Neural network-based “large language models” like BERT, GPT and their successors have revolutionized the field of natural language processing (NLP). While these general-purpose neural networks can be fine-tuned to perform well on domain-specific use cases, the “tokenizer” models they’re built on top of can’t be altered.
In this post, we demonstrate that a tokenizer trained on English text may not appropriately parse text from a different language or machine-generated logs (e.g., malware forensics). Using a custom tokenizer, however, requires training a new neural network instead of fine-tuning an existing language model. In many cases, using a more optimal tokenizer can allow you to use a smaller, more performant neural network and train it on less data for less time.
The Machine Learning Labs team at Proofpoint built a custom language model for malware forensics that serves as the backbone for Camp Disco, our malware clustering engine.

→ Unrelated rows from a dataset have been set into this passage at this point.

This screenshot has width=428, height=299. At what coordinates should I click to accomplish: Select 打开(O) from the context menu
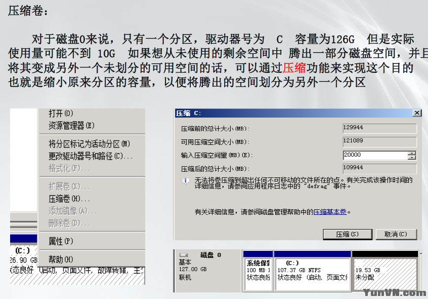click(x=61, y=113)
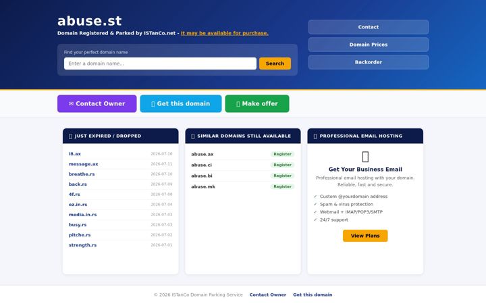Click the green Make offer button
The width and height of the screenshot is (486, 304).
[x=257, y=103]
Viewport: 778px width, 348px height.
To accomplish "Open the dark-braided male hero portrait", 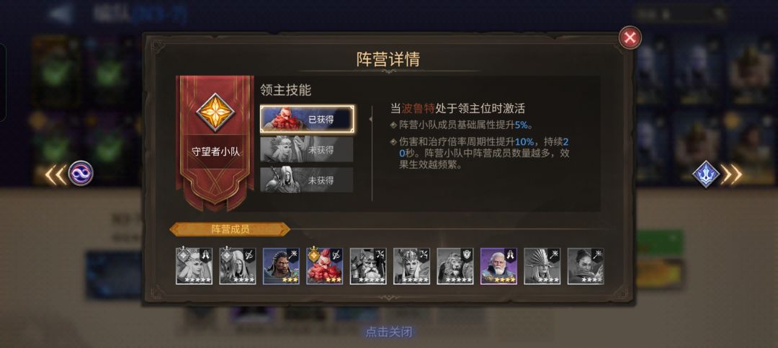I will coord(281,266).
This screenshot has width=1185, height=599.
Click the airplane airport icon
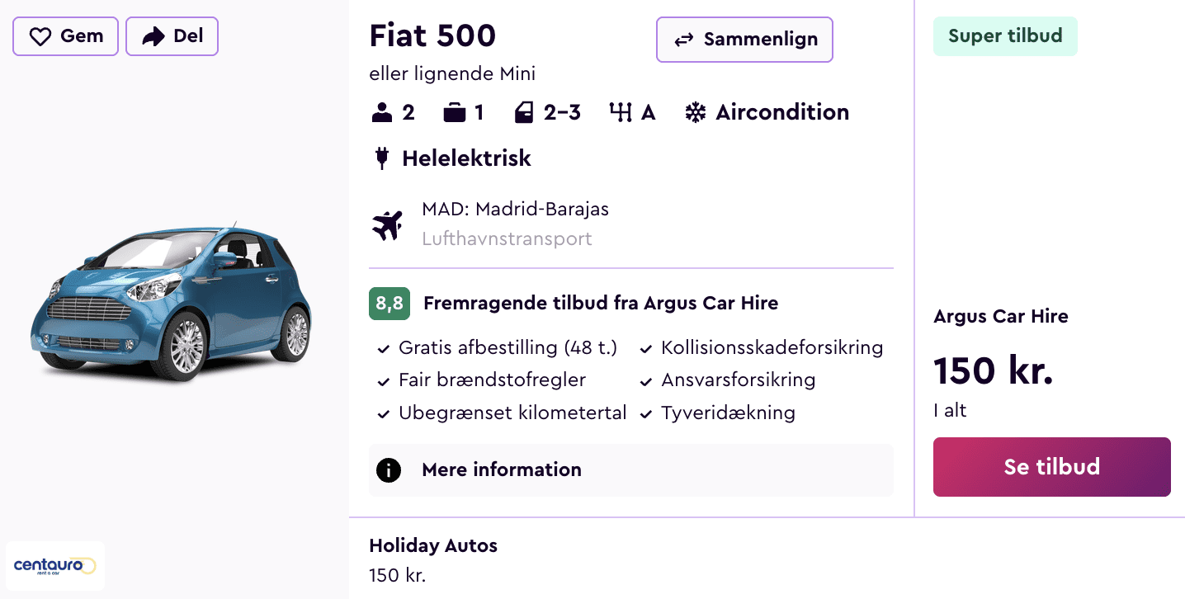click(387, 224)
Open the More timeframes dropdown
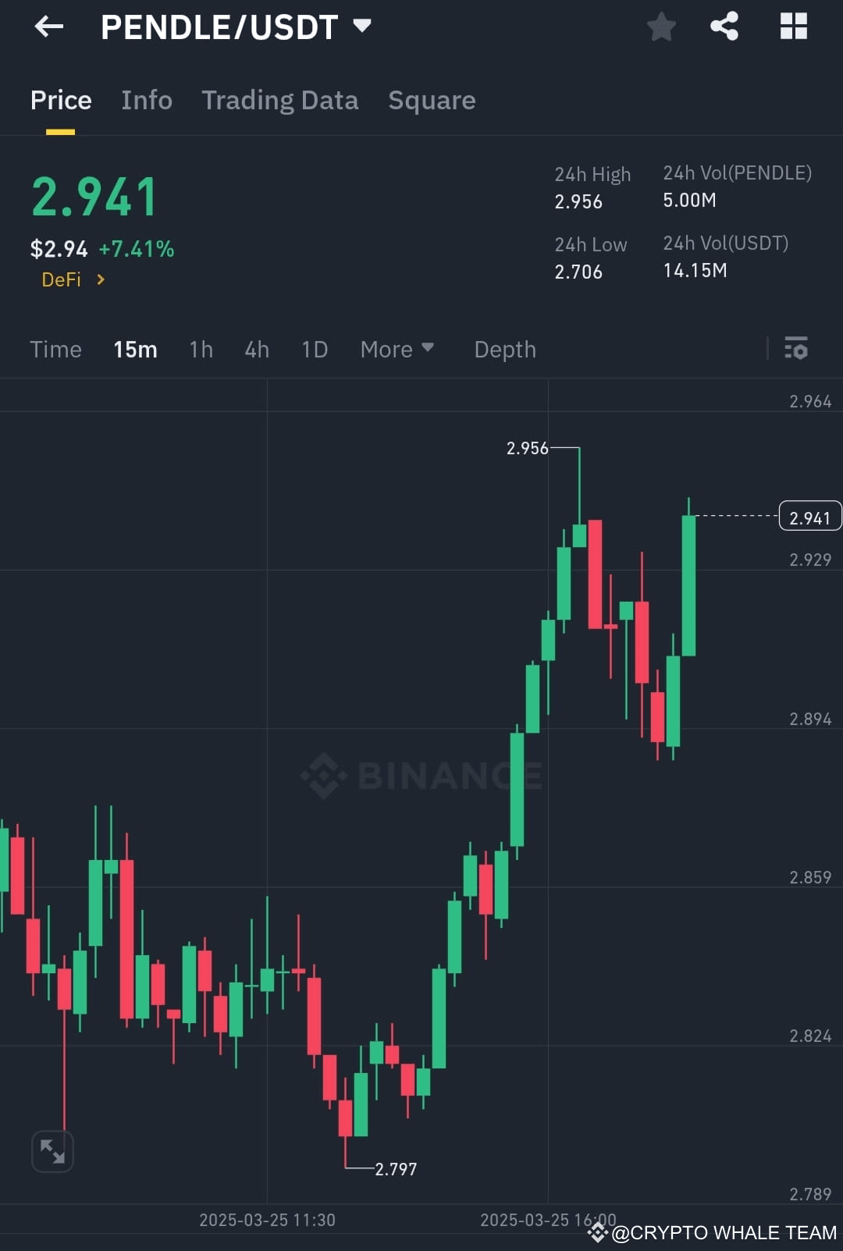This screenshot has width=843, height=1251. pyautogui.click(x=397, y=349)
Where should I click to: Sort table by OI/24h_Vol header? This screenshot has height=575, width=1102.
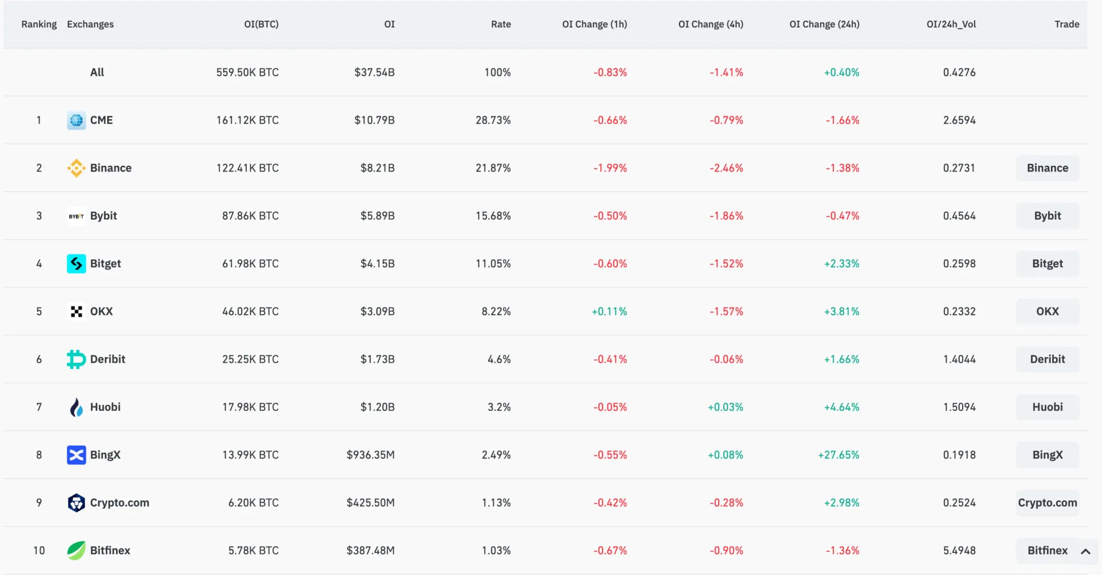point(951,24)
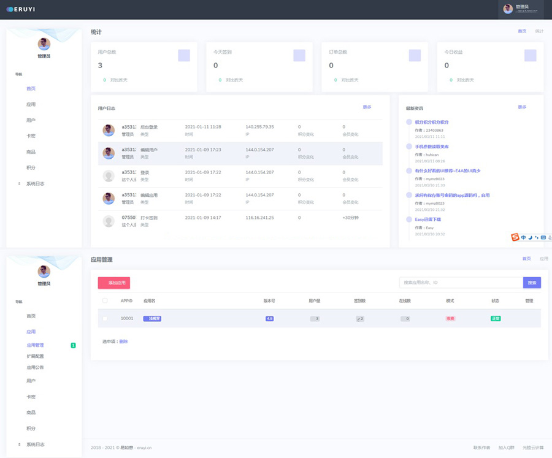Image resolution: width=552 pixels, height=458 pixels.
Task: Tick the select-all checkbox in app table header
Action: tap(105, 300)
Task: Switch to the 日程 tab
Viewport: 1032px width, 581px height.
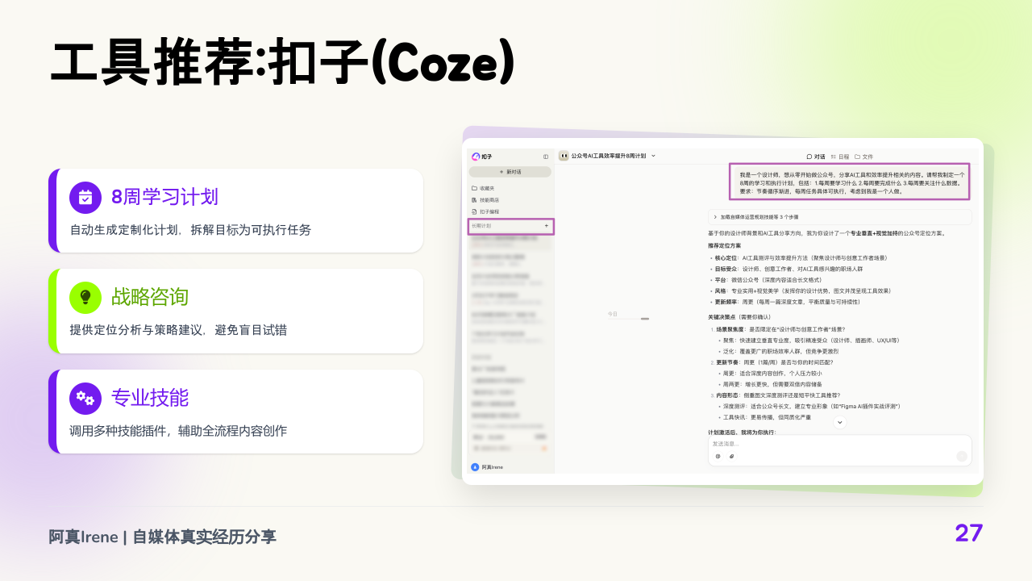Action: coord(839,157)
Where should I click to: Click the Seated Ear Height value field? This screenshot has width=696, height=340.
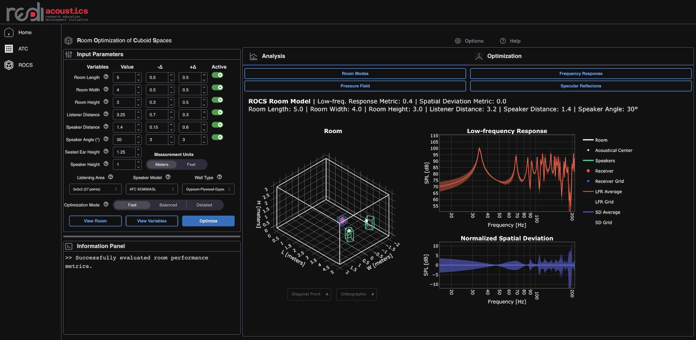pos(124,152)
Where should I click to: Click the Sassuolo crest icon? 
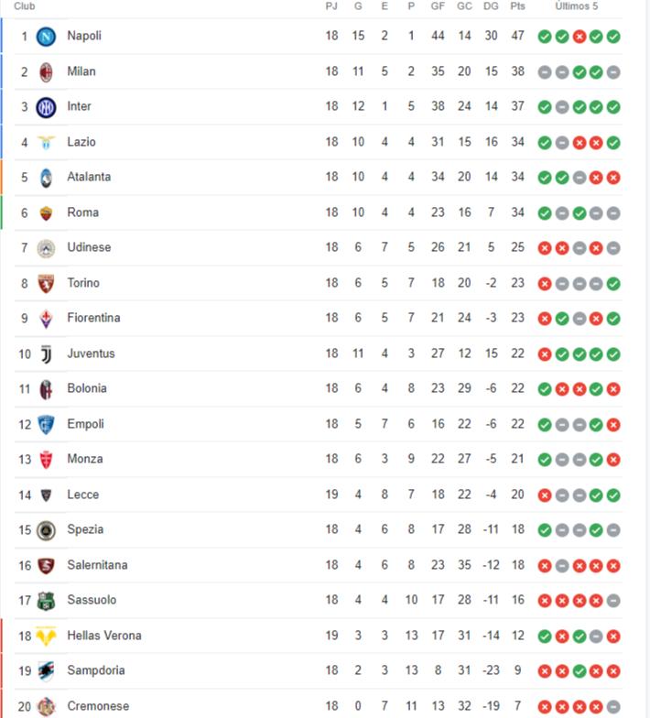click(x=46, y=601)
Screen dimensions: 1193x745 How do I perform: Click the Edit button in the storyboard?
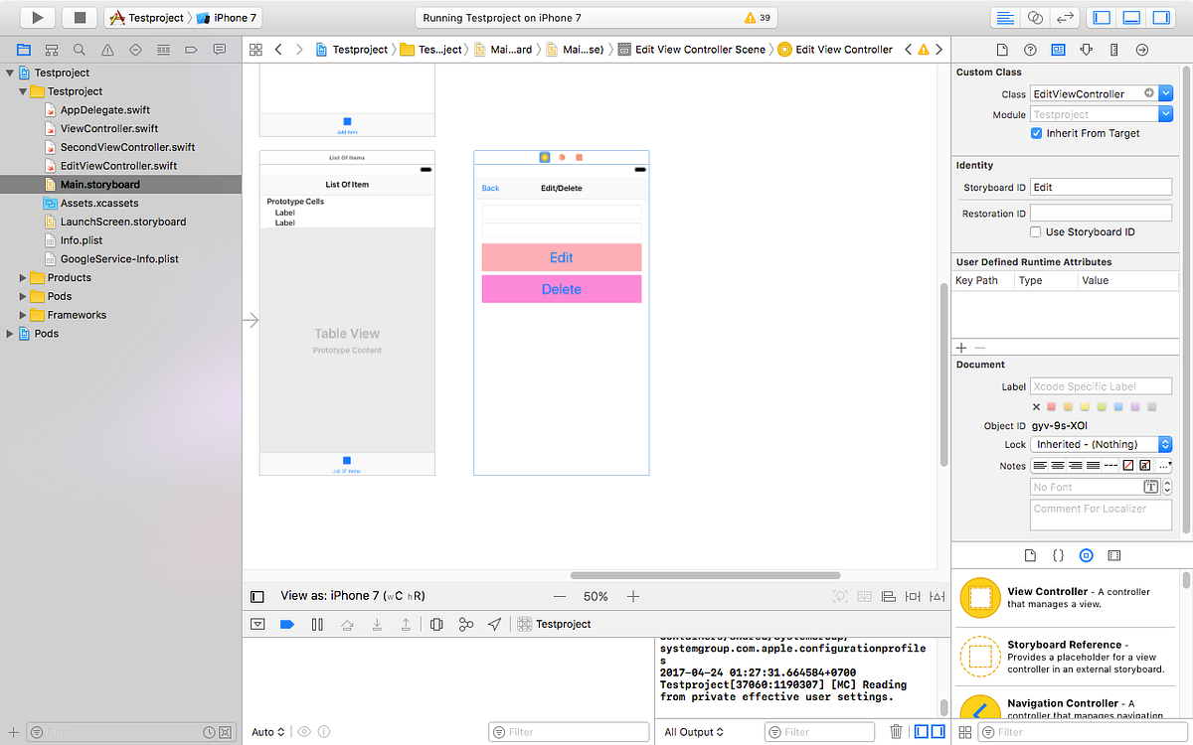[561, 257]
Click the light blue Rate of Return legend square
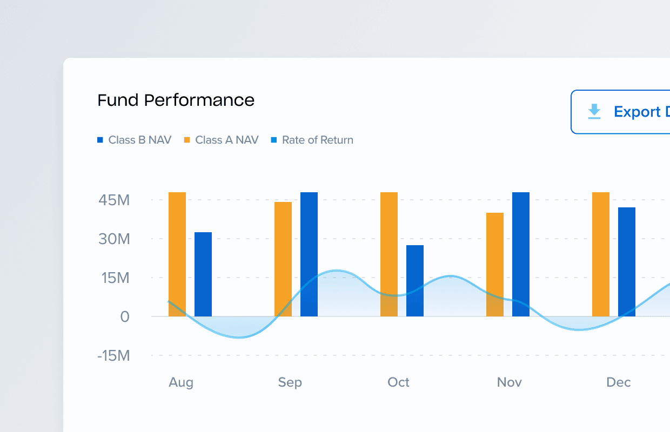 click(274, 139)
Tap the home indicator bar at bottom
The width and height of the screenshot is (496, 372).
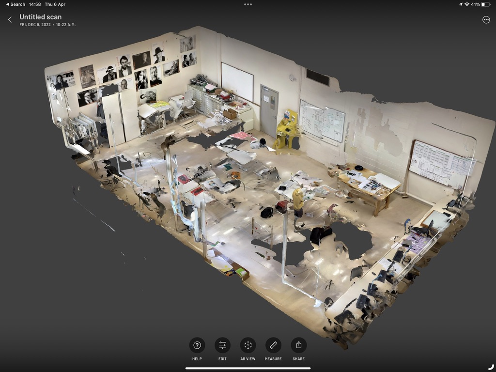click(x=248, y=368)
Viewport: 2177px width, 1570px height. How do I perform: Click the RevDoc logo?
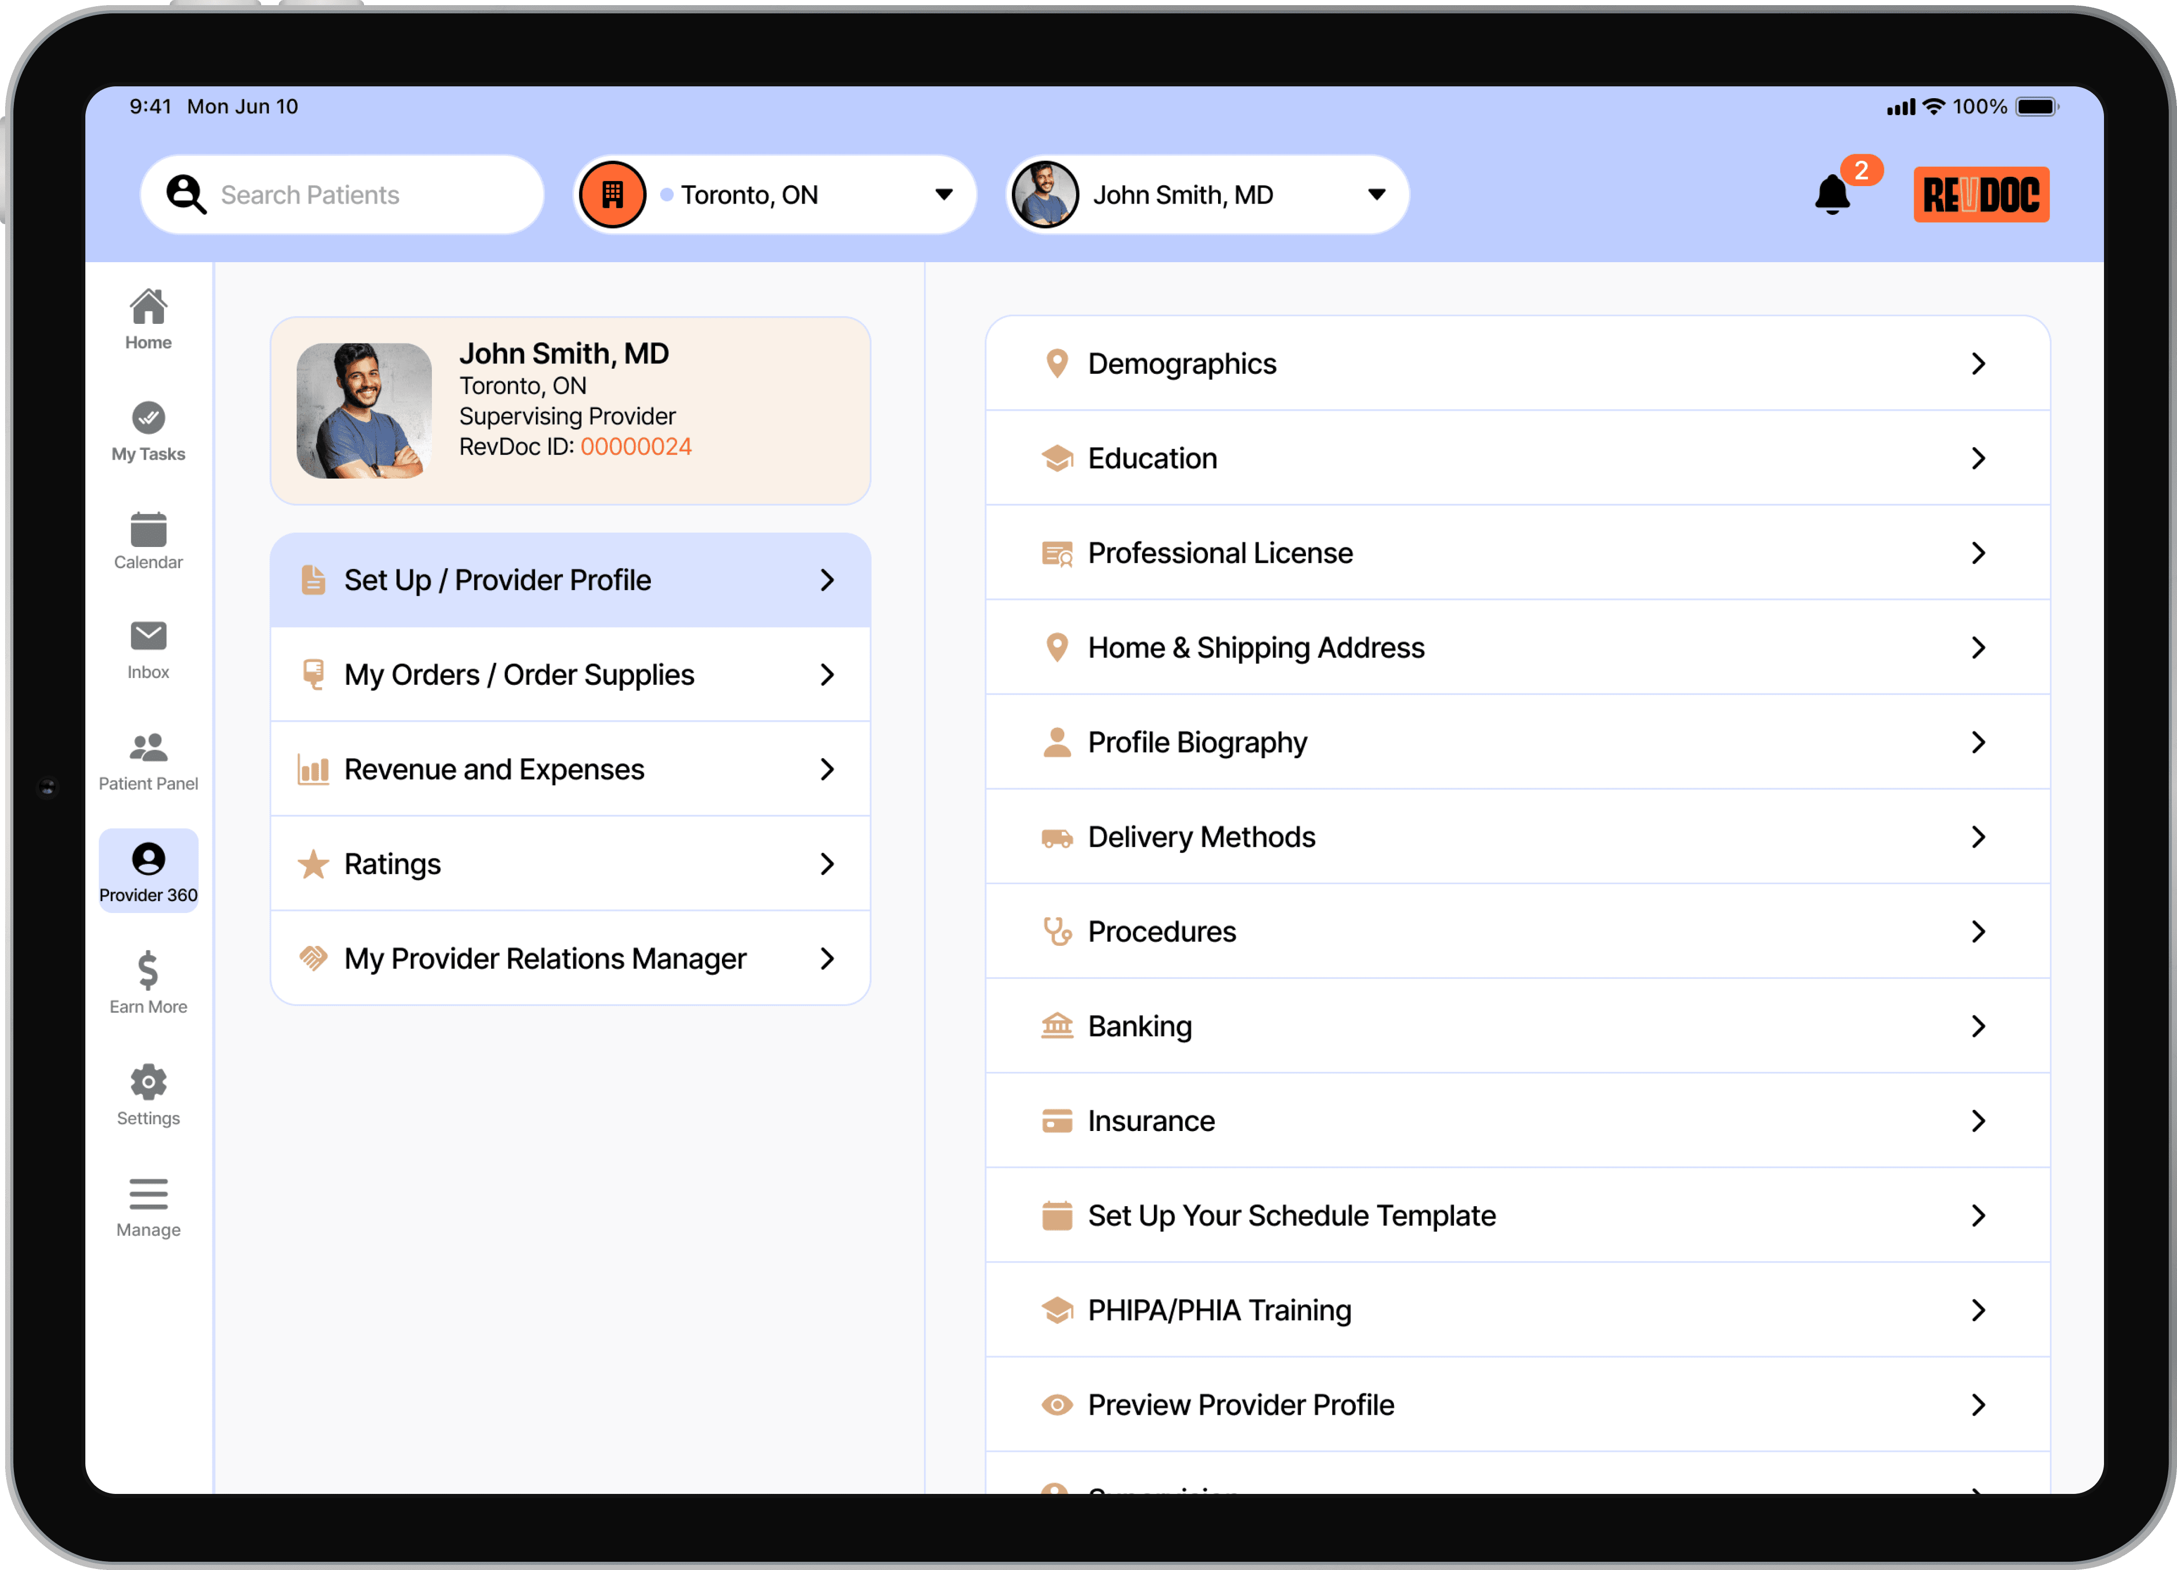point(1981,194)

Here’s a closer look at what we did, along with some helpful context for this work:
The rise of large language models
Since the introduction of the “Transformer” architecture in 2017, the field of NLP has been taken over by larger and larger neural network “language models” trained on more and more data at higher and higher cost.
BERT is one such model. It’s been trained on over 3 billion words and is used by Google to interpret user searches. GPT-3 is another massive model with 175 billion learnable parameters. It has drawn attention for its ability to create realistic text in various contexts, from academic papers written by GPT-3 to articles advocating for peaceful AI.
These “large language models” (LLMs) have, in turn, spawned a proliferation of LLM-derived models with varying goals: increasing model throughput, decreasing memory complexity, decreasing model size without sacrificing model performance (a process known as “distillation”), and so on.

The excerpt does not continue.